The center closed in 1994, and since then, vandals have trashed the buildings. "Ceiling tiles are all over the ground, and keyboards [and the like] have been thrown through windows and walls," Dixon said.
The center rests on 170 acres of property co-owned by Oklahoma State University and the State of Oklahoma. Last year, city leaders discussed rezoning the area for industrial use.
Dixon hooked up with the guys who founded Abandoned Oklahoma, the popular website compendium of some of the most intriguing rundown properties in the state (abandonedok.com).
The two founders of Abandoned Oklahoma are Justin Tyler Moore and Cody Cooper.
Dixon noticed he'd explored seven locations that hadn't been added to the site, yet, he said, so they combined their resources to enhance the site.

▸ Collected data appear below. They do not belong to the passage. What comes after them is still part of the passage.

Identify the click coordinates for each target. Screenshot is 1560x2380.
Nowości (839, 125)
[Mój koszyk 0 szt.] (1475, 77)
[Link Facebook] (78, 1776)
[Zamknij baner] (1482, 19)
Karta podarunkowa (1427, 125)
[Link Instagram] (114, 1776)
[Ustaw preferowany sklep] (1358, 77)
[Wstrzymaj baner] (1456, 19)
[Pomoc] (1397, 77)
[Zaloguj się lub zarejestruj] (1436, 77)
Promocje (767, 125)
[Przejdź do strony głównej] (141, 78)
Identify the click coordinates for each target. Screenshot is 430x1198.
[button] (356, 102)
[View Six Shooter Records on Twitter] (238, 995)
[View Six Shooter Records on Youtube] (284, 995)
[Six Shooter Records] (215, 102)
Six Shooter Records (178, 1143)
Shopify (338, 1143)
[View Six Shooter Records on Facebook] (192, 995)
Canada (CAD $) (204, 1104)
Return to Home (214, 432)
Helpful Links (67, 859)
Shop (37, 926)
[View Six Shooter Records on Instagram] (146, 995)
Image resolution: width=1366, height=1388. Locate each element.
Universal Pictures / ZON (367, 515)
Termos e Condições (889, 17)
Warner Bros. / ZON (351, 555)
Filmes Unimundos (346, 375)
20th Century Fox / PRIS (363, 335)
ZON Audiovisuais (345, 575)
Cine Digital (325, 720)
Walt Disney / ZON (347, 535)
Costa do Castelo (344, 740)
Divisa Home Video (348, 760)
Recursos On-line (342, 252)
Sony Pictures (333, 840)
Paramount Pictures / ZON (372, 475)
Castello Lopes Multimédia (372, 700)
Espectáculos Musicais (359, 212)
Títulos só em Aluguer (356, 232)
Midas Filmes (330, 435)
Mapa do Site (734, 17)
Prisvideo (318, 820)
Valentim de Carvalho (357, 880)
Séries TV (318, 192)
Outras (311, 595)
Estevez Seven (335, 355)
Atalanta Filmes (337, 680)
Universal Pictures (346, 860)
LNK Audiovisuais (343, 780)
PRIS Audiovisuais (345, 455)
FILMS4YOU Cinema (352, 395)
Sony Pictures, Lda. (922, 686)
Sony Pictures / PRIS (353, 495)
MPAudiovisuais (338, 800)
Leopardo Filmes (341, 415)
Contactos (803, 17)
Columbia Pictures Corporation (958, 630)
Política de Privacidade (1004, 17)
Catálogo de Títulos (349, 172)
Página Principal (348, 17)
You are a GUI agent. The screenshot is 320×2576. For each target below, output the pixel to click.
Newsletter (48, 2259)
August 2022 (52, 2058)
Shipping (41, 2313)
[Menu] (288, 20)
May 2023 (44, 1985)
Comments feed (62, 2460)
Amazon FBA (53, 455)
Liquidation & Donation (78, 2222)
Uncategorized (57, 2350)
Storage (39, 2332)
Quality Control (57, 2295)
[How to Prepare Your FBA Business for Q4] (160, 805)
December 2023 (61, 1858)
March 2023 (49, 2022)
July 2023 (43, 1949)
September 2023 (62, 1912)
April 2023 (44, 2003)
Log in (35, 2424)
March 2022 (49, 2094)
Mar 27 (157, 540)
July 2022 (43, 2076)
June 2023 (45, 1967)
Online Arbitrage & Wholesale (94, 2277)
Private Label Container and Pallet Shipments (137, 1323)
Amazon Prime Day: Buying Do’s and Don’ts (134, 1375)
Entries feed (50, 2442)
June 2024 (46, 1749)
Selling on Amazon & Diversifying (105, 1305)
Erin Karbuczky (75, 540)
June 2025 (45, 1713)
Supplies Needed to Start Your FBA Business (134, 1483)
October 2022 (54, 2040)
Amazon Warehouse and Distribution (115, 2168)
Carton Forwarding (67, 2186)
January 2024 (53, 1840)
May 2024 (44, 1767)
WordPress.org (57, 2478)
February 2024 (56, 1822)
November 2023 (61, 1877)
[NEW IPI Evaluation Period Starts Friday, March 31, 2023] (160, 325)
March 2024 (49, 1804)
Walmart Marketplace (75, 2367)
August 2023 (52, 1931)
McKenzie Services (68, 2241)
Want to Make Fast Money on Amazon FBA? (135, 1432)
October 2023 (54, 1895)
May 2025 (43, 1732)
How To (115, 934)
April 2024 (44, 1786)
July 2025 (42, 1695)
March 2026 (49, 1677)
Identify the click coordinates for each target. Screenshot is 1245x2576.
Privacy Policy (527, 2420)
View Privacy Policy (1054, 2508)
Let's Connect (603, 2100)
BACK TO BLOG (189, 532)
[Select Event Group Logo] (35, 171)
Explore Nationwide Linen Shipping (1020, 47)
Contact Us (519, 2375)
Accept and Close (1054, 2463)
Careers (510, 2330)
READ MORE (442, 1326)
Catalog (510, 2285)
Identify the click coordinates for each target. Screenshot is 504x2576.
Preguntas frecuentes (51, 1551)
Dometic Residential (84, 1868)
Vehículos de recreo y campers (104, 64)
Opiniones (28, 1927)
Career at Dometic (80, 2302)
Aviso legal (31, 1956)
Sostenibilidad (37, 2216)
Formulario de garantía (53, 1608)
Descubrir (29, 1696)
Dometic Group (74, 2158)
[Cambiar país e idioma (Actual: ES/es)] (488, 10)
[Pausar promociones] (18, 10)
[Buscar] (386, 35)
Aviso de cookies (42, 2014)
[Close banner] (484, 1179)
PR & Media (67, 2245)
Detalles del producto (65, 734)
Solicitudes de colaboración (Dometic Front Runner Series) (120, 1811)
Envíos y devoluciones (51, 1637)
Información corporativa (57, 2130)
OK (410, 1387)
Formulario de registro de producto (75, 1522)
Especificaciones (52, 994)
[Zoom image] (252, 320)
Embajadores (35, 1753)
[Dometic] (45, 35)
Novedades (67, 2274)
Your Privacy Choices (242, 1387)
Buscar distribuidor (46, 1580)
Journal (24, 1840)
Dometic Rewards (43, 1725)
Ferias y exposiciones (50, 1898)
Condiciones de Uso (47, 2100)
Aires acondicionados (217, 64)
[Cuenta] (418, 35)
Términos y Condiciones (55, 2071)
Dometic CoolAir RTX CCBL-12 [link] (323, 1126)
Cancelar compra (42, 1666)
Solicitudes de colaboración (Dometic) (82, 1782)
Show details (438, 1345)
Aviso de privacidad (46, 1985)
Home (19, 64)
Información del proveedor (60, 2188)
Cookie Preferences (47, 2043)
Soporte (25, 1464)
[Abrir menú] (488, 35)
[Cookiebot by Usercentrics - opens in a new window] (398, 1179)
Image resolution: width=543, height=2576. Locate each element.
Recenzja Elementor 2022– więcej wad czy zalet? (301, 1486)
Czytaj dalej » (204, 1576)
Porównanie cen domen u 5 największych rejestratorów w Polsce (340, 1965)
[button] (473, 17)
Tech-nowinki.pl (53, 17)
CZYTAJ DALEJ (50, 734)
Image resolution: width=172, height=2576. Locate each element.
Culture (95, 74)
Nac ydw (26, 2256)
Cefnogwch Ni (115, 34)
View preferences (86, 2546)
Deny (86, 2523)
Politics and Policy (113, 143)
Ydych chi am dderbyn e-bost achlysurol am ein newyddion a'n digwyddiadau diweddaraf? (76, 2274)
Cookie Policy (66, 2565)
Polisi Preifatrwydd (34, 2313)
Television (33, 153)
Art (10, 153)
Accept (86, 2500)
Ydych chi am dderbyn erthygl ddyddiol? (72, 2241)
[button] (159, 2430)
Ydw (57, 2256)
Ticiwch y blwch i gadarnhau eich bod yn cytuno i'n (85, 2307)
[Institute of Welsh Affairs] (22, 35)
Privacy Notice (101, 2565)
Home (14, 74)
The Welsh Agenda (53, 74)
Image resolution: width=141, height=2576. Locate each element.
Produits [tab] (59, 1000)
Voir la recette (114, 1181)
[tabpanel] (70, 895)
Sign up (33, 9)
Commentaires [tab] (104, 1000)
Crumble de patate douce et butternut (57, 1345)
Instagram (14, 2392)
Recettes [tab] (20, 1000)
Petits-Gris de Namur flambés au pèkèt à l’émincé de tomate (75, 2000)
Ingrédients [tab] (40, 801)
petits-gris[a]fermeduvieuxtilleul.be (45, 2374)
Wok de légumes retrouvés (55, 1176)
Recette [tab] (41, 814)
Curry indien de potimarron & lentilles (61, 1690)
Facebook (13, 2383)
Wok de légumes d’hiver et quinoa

Dixon fell in love with urban exploring as a teenager. "It was just me being curious," he said. One night he went out with some friends to an old milk factory. "There was still old ice cream and expense reports...That's where it comes in for me, to see what's left."
"It's crazy what people leave behind," he said. For instance, in an old abandoned school he found, "It looked like they were just going to come back and go to school the next day. There was food still in the cafeteria and things in the teacher's lounge.
Urban exploring, for Dixon, is about "documenting the past. Someday, [old buildings] will be demolished," he said. "It appeals to the nosy historian in me."
The young history-hacker said he wants to become an architect. "I want to do preservation work, and renew old buildings. That's my ideal job," Dixon said.